Start of Input for this task
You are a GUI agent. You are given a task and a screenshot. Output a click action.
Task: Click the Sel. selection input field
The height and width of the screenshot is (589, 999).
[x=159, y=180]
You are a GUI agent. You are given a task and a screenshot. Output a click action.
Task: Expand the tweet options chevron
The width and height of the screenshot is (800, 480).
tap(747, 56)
End of Input for this task
Start of Input for this task
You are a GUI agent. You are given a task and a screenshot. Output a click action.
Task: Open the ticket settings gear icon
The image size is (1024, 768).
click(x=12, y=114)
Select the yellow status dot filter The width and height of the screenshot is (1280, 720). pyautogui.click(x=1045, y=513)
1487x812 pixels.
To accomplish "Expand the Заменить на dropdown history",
End of Input for this task
Exercise goal:
Using the data above, extract exactly the lines from the one that holds "Select the yellow" to the one that holds "the Заменить на", both ends included, and no others.

Result of the task:
Select the yellow status dot filter The width and height of the screenshot is (1280, 720). pyautogui.click(x=1045, y=513)
1487x812 pixels.
To accomplish "Expand the Заменить на dropdown history",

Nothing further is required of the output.